Archive

Quotes

When the physician said to him, “You have lived to be an old man,” he said, “That is because I never employed you as my physician.”

—Pausanias, c. 450 BC

The best physician is he who can distinguish the possible from the impossible.

—Herophilus, c. 290 BC

To be sick is to enjoy monarchal prerogatives.

—Charles Lamb, 1833

Let me recommend the best medicine in the world: a long journey, at a mild season, through a pleasant country, in easy stages.

—James Madison, 1794

Well now, there’s a remedy for everything except death.

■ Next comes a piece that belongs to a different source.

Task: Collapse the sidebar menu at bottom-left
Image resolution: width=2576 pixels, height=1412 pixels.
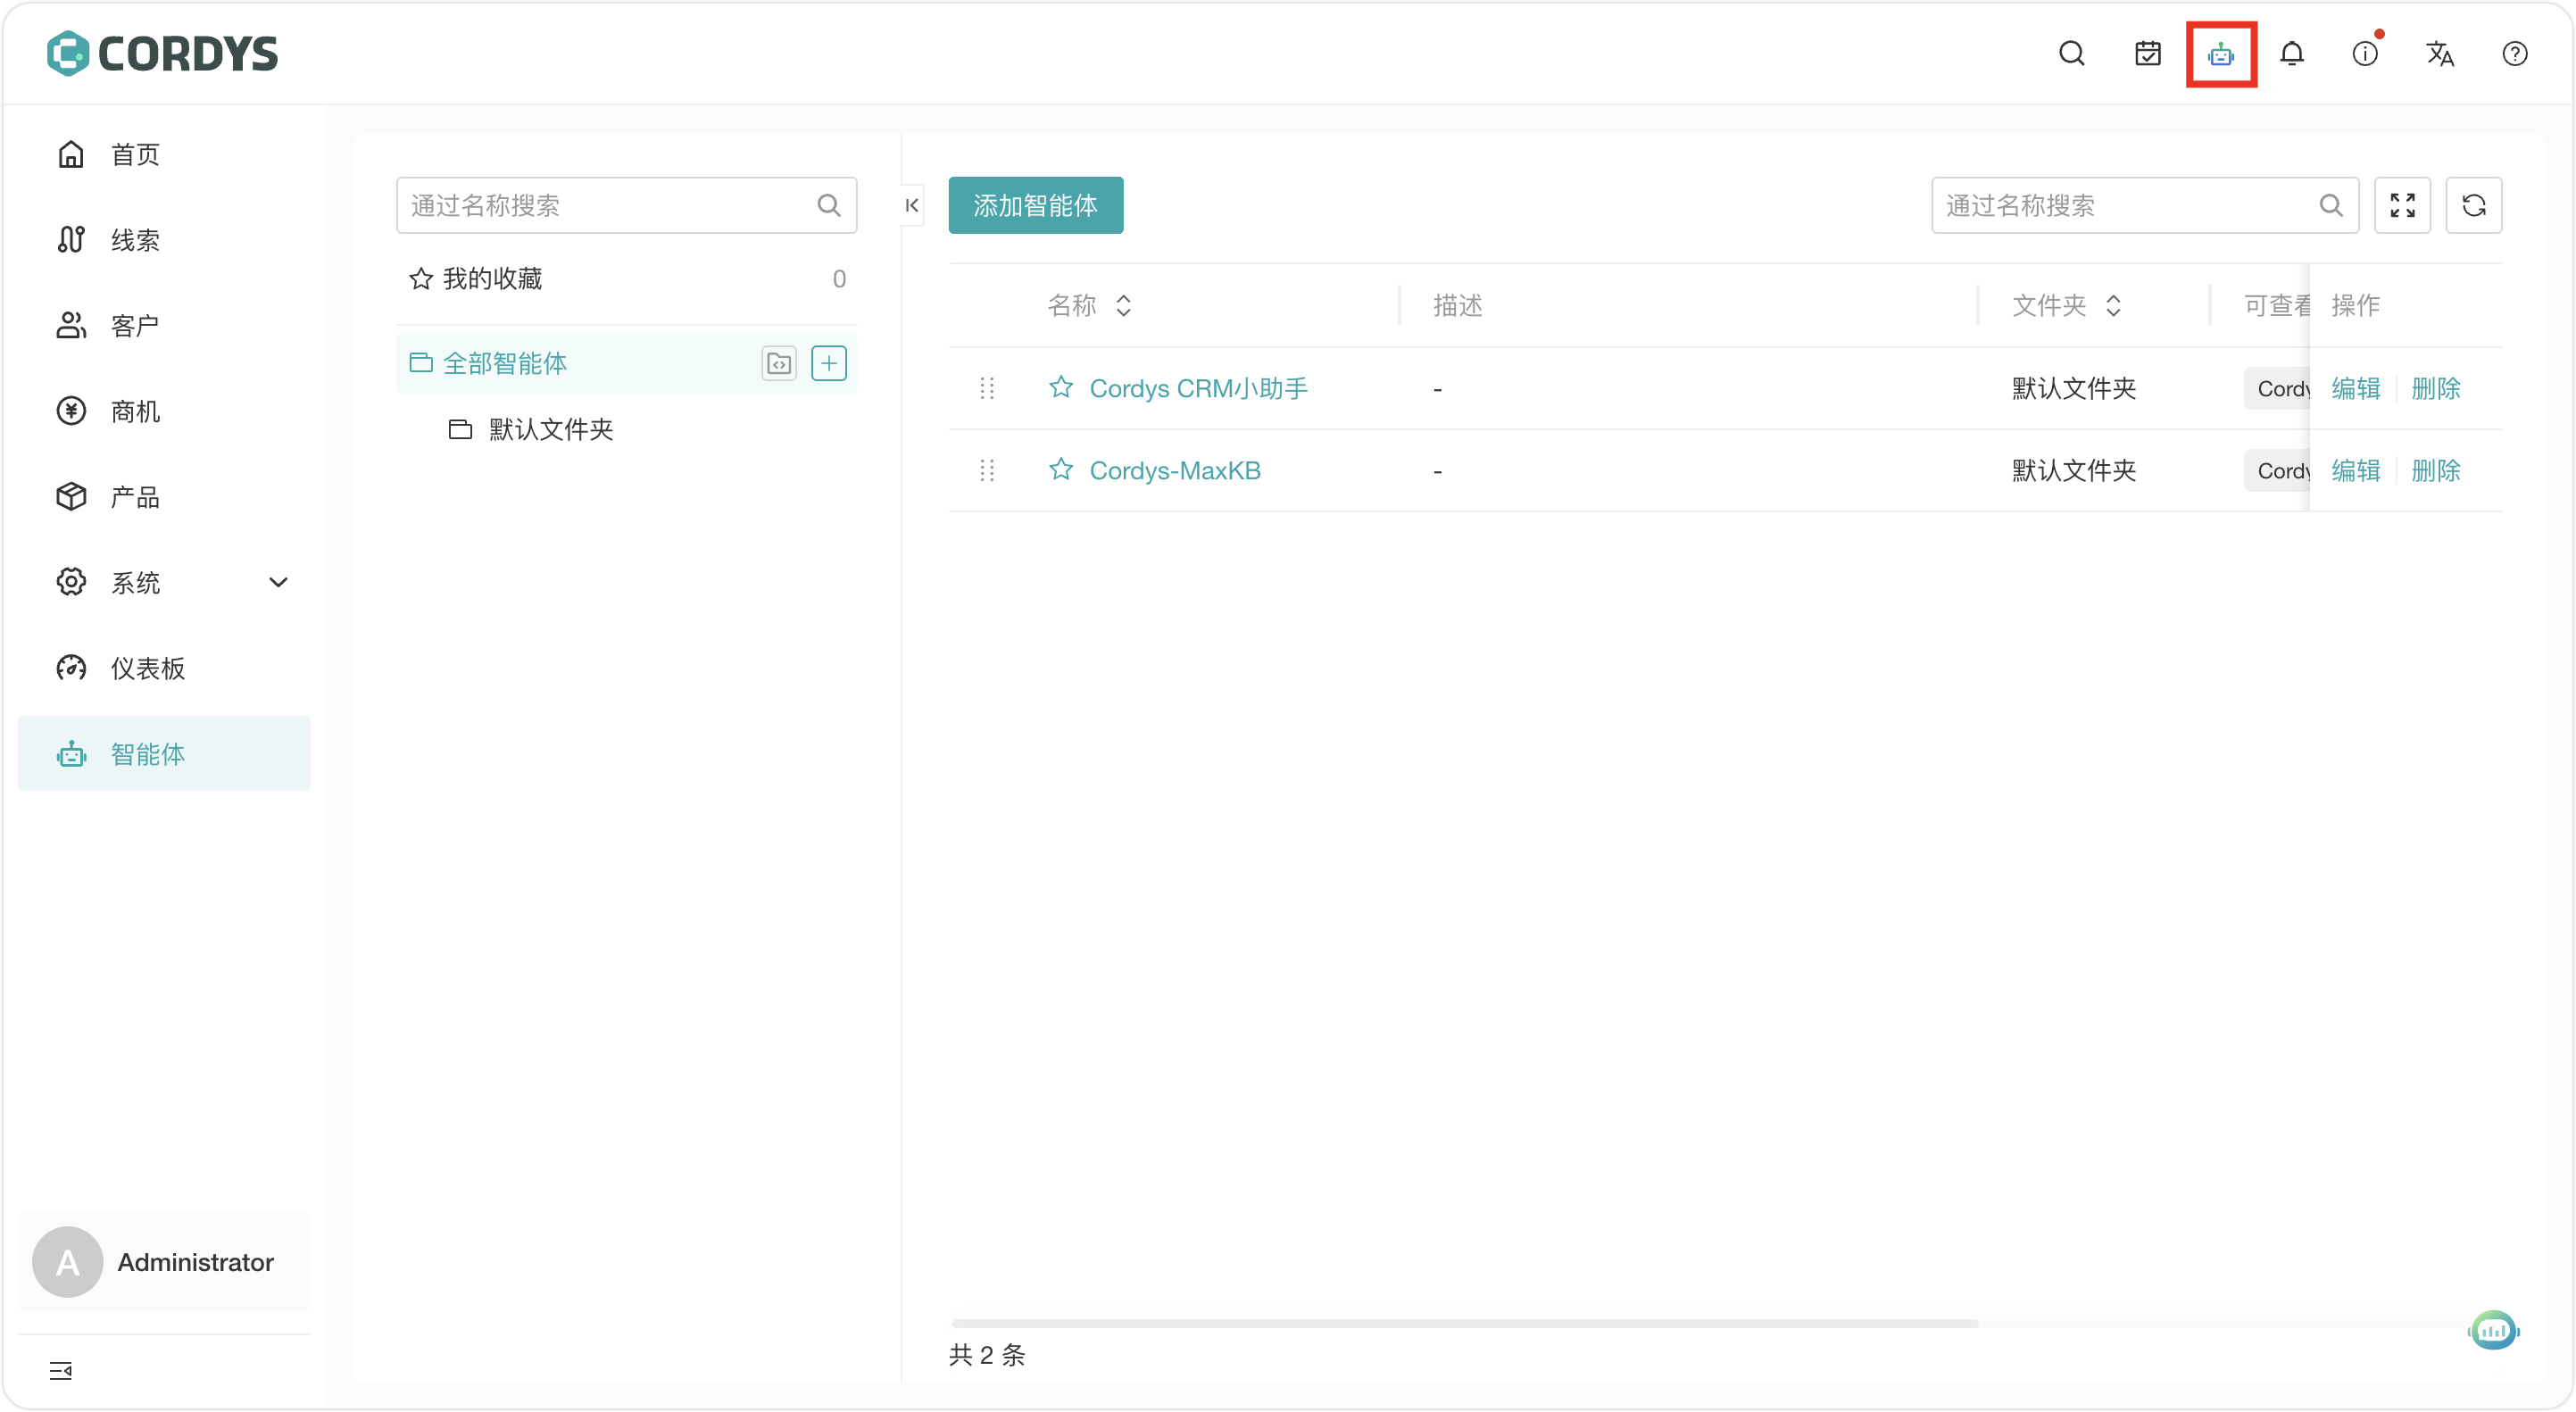Action: coord(61,1370)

—Miguel de Cervantes, 1605

You can’t find the soul with a scalpel.

—Gustave Flaubert, c. 1880

Let the young know they will never find a more interesting, more instructive book than the patient himself.

—Giorgio Baglivi, c. 1696

The doctor occupies a seat in the front row of the stalls of the human drama, and is constantly watching and even intervening in the tragedies, comedies, and tragicomedies which form the raw material of the literary art.

—W. Russell Brain, 1952

There must be quite a few things a hot bath won’t cure, but I don’t know many of them.

—Sylvia Plath, 1963

I am dying with the help of too many physicians.

—Alexander the Great, c. 323 BC

The doctor should be opaque to his patients and, like a mirror, should show them nothing but what is shown to him.

—Sigmund Freud, 1912

The physician should look upon the patient as a besieged city and try to rescue him with every means that art and science place at his command.

—Alexander of Tralles, c. 600

How many desolate creatures on the earth have learnt the simple dues of fellowship and social comfort in a hospital.